### Your goal
With the records as your source, report how many lines contain "cell". Add no other words.

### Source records
_ _ _ _
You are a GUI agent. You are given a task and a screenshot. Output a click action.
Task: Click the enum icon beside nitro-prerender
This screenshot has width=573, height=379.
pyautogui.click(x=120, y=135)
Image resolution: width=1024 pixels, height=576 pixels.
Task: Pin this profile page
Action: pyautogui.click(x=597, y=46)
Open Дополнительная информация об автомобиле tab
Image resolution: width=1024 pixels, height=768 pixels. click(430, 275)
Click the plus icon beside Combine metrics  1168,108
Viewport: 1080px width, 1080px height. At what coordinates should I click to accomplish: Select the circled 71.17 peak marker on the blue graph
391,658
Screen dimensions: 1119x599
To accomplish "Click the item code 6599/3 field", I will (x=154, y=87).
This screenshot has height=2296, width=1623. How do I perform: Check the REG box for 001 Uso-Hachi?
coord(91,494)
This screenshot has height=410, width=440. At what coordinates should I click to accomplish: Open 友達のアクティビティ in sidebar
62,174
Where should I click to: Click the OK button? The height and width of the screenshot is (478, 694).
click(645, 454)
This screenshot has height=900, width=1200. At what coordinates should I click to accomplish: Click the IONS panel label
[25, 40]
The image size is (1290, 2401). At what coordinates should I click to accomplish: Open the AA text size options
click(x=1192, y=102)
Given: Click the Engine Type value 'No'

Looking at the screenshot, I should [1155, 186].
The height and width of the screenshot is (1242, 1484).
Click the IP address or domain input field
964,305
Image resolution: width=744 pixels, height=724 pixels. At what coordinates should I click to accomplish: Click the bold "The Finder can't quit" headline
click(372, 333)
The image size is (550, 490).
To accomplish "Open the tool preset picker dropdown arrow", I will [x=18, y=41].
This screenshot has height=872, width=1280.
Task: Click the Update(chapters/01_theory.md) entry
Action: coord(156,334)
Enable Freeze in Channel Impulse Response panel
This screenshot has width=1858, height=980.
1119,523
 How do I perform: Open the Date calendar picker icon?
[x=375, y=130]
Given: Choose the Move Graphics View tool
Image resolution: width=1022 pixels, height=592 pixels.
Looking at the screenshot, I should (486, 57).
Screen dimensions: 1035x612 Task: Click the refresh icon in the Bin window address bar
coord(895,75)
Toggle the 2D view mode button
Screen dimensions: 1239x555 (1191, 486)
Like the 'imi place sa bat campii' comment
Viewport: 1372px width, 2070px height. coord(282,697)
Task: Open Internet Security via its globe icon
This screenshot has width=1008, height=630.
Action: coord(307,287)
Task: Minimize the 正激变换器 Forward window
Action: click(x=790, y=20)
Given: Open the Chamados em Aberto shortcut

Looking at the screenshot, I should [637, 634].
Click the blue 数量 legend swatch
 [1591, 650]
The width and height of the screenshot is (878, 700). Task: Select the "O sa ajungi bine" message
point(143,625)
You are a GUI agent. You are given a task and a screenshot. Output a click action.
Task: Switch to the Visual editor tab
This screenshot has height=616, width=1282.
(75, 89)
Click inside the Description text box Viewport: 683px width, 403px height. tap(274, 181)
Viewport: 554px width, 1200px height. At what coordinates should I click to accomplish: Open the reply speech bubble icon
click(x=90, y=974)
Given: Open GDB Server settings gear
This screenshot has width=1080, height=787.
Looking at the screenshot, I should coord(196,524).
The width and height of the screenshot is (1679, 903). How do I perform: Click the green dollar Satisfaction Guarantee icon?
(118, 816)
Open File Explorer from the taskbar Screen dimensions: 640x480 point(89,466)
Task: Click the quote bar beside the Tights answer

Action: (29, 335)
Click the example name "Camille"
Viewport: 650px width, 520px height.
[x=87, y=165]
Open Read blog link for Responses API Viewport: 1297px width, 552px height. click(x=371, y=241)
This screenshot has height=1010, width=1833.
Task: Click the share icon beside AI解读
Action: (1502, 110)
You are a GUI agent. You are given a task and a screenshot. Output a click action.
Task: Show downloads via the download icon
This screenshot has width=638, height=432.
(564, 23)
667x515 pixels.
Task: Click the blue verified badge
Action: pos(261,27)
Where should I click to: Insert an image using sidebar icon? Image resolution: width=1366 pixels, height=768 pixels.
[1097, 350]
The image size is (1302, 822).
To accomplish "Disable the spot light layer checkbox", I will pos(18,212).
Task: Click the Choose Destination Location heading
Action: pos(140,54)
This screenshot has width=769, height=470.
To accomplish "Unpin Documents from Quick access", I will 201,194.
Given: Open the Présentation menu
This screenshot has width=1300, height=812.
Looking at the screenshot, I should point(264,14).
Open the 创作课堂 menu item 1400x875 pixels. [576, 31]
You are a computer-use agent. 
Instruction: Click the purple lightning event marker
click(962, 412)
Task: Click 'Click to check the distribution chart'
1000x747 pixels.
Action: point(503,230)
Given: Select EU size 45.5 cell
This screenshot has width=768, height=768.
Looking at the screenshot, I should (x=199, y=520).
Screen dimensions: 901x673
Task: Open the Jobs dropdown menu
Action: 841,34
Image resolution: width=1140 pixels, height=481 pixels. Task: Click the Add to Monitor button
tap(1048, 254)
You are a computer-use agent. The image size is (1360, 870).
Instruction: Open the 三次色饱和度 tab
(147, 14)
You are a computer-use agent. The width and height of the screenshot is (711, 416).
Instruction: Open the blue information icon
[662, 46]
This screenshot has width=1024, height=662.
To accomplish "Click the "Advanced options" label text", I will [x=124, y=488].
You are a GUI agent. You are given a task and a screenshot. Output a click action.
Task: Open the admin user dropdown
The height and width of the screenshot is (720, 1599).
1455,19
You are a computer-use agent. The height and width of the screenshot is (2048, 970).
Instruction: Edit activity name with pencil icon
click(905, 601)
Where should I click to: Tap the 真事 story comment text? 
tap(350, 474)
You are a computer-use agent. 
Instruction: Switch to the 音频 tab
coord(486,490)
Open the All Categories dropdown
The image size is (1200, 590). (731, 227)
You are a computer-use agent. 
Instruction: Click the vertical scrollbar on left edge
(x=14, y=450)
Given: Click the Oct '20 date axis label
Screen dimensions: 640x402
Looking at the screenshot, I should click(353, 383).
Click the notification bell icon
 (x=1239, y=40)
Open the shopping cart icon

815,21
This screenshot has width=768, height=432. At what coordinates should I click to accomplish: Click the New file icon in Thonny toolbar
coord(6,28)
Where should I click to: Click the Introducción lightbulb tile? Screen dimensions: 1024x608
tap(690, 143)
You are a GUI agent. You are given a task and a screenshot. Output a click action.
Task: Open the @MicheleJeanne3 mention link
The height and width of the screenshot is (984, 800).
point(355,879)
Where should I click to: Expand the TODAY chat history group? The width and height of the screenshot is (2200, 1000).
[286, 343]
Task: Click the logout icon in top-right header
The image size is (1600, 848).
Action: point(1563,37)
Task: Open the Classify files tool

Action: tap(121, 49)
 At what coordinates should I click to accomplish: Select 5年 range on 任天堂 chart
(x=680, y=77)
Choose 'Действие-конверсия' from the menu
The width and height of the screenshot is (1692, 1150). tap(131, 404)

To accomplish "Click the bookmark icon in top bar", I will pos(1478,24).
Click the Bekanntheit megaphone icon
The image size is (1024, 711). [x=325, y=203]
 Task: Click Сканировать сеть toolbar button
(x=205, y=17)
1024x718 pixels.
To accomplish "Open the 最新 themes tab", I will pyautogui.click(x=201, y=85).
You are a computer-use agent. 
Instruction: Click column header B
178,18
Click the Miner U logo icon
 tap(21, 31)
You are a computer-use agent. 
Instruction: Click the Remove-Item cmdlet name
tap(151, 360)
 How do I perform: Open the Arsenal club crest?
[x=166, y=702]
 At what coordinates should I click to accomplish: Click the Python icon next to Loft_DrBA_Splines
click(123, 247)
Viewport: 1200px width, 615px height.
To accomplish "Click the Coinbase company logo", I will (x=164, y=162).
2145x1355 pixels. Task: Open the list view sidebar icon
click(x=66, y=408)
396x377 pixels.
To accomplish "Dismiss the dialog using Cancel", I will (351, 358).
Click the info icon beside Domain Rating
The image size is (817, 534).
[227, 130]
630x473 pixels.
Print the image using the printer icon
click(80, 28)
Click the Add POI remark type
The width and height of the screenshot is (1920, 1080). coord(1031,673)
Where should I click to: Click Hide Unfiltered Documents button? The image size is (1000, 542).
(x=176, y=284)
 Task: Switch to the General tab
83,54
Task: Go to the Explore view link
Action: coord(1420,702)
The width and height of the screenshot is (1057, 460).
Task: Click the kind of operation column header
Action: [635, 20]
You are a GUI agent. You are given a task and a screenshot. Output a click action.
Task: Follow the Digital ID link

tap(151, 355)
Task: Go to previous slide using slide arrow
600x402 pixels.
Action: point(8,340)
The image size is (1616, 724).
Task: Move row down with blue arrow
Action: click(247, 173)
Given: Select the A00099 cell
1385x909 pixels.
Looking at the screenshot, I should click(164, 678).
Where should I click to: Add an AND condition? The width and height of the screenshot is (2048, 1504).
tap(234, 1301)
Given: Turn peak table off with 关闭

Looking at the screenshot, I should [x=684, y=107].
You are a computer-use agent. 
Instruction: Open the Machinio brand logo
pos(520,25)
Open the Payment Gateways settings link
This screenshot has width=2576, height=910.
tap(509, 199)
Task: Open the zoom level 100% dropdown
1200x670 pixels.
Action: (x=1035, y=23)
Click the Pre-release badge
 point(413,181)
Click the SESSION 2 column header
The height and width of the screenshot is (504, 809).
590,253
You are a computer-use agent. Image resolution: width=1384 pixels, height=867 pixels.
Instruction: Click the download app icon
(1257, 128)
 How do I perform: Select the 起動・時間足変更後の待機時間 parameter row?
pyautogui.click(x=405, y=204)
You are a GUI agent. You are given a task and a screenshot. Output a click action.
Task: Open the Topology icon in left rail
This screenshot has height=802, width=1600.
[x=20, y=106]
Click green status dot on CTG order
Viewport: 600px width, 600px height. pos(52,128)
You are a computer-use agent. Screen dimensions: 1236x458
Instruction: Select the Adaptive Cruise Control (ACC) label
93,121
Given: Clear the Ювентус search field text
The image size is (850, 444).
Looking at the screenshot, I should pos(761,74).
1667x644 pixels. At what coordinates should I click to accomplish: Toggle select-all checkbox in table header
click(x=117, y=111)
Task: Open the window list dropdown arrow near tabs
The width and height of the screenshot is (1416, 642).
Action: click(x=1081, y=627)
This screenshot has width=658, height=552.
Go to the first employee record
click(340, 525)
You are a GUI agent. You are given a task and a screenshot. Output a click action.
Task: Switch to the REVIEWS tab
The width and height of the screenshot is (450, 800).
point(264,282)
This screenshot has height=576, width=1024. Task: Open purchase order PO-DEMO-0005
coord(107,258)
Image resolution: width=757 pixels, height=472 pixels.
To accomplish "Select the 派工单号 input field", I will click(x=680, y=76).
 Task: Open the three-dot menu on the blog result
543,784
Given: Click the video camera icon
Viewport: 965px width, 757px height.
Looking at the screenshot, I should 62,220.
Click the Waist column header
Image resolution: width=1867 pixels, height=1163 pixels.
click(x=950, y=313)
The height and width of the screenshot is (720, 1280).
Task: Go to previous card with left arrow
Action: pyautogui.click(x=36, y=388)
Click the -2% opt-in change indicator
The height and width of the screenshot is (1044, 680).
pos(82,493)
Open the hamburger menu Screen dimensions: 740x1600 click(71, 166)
_ _ _ _
### Answer space
2